The standard way to do this is just include the linter into the list of tests and checks we are already performing per pull request. And so I did, I created a new check and sheepishly inserted my linter into the workflow for hundreds of engineers. This all went fine until there was something I wanted to change. I realized there really was no good reliability tooling for my specific check. Much like the thinking of yester-year I had one chance to get it right in dev and staging and then I would unleash it upon the masses who were all already annoyed by the fact that it was running in the first place.

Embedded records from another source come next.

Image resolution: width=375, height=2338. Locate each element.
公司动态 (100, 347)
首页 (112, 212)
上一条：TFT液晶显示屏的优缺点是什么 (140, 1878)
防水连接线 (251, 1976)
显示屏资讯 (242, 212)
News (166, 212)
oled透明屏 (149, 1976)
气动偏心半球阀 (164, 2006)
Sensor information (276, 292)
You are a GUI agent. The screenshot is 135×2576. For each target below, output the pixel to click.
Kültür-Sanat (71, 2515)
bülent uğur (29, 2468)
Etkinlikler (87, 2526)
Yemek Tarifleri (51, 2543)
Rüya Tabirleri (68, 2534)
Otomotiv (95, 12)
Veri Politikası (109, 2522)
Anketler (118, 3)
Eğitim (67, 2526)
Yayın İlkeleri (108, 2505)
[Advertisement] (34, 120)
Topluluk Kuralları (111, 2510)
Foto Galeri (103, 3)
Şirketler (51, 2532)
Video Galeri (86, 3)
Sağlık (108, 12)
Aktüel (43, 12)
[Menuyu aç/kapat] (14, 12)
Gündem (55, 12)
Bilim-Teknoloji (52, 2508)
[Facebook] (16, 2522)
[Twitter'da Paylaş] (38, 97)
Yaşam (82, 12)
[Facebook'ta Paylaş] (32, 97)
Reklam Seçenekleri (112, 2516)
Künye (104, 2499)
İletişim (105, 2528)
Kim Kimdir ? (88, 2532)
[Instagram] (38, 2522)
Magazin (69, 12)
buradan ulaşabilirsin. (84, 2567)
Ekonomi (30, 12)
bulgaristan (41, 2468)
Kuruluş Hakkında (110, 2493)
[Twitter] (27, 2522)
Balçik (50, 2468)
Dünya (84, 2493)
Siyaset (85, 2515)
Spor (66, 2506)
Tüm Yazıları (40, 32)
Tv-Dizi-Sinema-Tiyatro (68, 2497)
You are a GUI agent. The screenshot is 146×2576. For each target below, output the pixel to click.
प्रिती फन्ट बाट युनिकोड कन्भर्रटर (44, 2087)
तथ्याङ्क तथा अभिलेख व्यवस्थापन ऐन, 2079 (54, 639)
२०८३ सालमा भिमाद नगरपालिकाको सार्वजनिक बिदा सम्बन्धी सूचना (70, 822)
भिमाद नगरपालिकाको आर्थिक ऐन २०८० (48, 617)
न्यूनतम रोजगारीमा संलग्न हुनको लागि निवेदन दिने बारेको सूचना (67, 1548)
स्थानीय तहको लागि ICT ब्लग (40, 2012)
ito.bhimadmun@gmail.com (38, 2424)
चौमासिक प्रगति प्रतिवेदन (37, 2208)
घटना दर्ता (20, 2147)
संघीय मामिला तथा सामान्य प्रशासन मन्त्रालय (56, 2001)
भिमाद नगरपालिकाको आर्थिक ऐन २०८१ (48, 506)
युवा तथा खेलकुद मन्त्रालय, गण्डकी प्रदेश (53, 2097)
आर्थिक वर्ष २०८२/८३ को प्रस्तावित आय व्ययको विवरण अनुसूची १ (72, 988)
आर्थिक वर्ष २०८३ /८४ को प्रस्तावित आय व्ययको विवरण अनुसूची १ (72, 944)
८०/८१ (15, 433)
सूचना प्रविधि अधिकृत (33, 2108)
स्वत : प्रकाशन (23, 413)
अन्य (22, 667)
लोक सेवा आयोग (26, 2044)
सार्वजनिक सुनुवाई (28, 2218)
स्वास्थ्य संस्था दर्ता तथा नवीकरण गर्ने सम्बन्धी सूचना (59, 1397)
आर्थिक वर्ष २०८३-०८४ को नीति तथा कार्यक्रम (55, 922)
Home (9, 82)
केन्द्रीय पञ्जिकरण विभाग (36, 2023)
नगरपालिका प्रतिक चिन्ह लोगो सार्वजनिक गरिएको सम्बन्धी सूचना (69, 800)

This obviously did not go well sometimes, there were times when what I really wanted was a quick way to roll things back such that users waiting on me for a fix didn’t have to be told to “try rebasing now” in order for their checks to pass. What would have been even nicer, is for the remote code execution tool to be monitoring the failures of the new version of my linter and have a function that could automagically roll it back globally for me.

These are examples of tooling that have become commonplace among long-running code platforms. We’ve realized that there is no testing like production testing and we’ve built tools to make sure releases have a lot less risk than a simple fire and forget. I think there is space for this in remote code execution, greater than simple retrying or an alert when a task fails. I think we can be smarter about pipeline reliability and versioning.

4.7. Easy local testing

Having a quick development loop is paramount for getting anything done in software at all. We’re all human and we all make mistakes and the quicker those mistakes are brought to light the quicker we can ship with confidence.

The current state of distributed cron tooling does not make this easy though and honestly it’s not something I have fully figured out yet. It’s a tough problem. The configuration AND code that we write for remote code execution platforms are subject to the details of how that platform enables you to run your code. You can do as much local testing as you want, but if there is a security group blocking your network requests on your distributed cron platform, there isn’t much you can do about that.

At the very least though we can form patterns for how we can get as close as possible. I believe one of those patterns is making the container the centerpiece of code execution. It allows things to be mostly predictable and testable locally. You do your development of your pipeline locally testing within your docker container and then when it’s ready you just tell Gofer to run it. This doesn’t solve all the problems and you can already do this on other platforms. Gofer’s secret magic is that you can run it locally and test out your workloads from localhost. This, accompanied by the reliability tooling mentioned above, should bring the amount of fingers and toes we cross when shipping to production down a notch.

5.Let’s start writing!

A new challenge afoot I began coding and iterating on what would eventually be named as Gofer.

5.1 First let’s go over the high level design of “Gofer”

5.1.1. #Goals

If it isn’t apparent at this point I really value simplicity in software. My favorite piece of software are things that took something I once thought of as difficult and instead made them feel trivial. My goal with Gofer was to take into account all the problems mentioned previously and come up with a way to solve those problems without making a piece of software that was functionally harder to use.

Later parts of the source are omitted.